Ich hab mir anfangs auch sehr große Sorgen um meine Mama gemacht (und mache sie mir auch immer noch) Wenn ich lese was du schreibst Flo, dann kommt mir das so bekannt vor. Die Bücher, die ich Mama besorgt habe, hat sie auch gelesen, aber ich bin mir auch nicht sicher, inwieweit sie geholfen haben. Aber ich denke, es ist trotzdem gut, weil man sich so damit beschäftigt, und auch ein Stück weit das Gefühl bekommt nicht allein zu sein. Wie Ulli, glaube ich auch, dass es sehr wichtig ist über alles zu reden, über Gedanken, Gefühle und auch das Danach. Auch meine Mama versucht immer stark zu sein, wenn andere sie heute fragen, wie es ihr geht, dann sagt sie immer: geht schon. Ich weiß, dass es ihr nicht gut geht. Das Schlimmste ist einfach, dass man nicht wirklich was daran ändern kann. Ich versuche halt immer wieder, sie abzulenken und aufzubauen.

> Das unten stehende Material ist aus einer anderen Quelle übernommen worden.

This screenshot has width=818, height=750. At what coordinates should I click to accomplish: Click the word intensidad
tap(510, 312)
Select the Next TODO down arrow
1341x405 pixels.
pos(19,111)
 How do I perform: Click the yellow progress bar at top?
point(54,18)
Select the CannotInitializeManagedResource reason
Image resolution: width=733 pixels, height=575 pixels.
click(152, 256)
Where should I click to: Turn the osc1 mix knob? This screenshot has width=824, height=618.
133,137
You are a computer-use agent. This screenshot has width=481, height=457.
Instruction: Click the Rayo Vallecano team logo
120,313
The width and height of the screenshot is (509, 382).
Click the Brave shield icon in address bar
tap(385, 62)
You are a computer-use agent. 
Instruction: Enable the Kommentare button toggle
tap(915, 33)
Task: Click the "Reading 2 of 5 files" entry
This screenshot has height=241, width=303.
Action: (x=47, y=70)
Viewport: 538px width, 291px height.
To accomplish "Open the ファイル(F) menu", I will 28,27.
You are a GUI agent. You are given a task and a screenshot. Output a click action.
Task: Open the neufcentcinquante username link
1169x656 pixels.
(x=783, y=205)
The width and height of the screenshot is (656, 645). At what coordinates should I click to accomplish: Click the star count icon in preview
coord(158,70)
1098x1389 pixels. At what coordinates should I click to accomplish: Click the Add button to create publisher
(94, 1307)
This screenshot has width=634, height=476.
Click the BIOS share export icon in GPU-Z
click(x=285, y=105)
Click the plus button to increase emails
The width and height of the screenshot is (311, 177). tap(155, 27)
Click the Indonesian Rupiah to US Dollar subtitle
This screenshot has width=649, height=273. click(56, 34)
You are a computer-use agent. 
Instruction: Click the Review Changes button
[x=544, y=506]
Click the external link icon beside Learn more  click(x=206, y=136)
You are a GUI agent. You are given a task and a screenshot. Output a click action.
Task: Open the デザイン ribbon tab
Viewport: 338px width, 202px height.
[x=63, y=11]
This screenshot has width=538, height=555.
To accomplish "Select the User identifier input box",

Nur ganz im Inneren ist sie allein mit ihrer Trauer – nur das sind wir als Kinder auch, denn jeder muss letztendlich ganz alleine damit zurechtkommen. Bei mir nimmt die Sorge und Angst um sie auch schon sehr extreme Züge an. Die Reaktion von meinem Freund ähnelt der deines Mannes. Ich kann aber einfach nicht aus meiner Haut, wenn sie Auto fährt oder unterwegs ist, dann ruf ich ständig an und frage, ob sie gut angekommen ist, oder was sie macht. Ich weiß nicht, was ich machen würde, wenn ihr plötzlich was passiert.

Ich glaube, was meiner Mama unheimlich geholfen hat, war, dass sie sich sofort in Arbeit gestürzt hat. Sie hatte ständig was zu tun und ist auch viel unterwegs gewesen. Ich weiß wie schwer das für sie war und auch noch ist, aber es hat ihr geholfen, die erste ganz schlimme Zeit durchzustehen. Vielleicht ist das ja bei deiner Mama auch möglich Flo? Hat sie denn Freundinnen, die sie mal mitnehmen, einfach nur was trinken oder spazieren, oder meine Mama trifft sich jetzt immer zum Schwimmen und Saunen. Geht deine Mama denn noch arbeiten? Wie ist das bei deinem Vater Ulli? Das mit dem Haus war für meine Mama denke ich auch sehr schwer, riesige leere Räume alles erinnert an den anderen. Wir haben uns entschlossen, dass Haus zu verkaufen. Hört sich hart an, und das war es auch, aber für meine Mama war es eine Art „Neuanfang“. Wir haben alle uns wichtigen Erinnerungen behalten. Anziehsachen haben wir – bis auf Ausnahmen – verschenkt. Das ist sicher eine sehr extreme Art, aber ich glaube, für uns wäre jeder andere Weg noch sehr viel schmerzlicher gewesen. Wir haben unsere Erinnerungen in Form von Bildern, kleinen Andenken und seinen Lieblingssachen.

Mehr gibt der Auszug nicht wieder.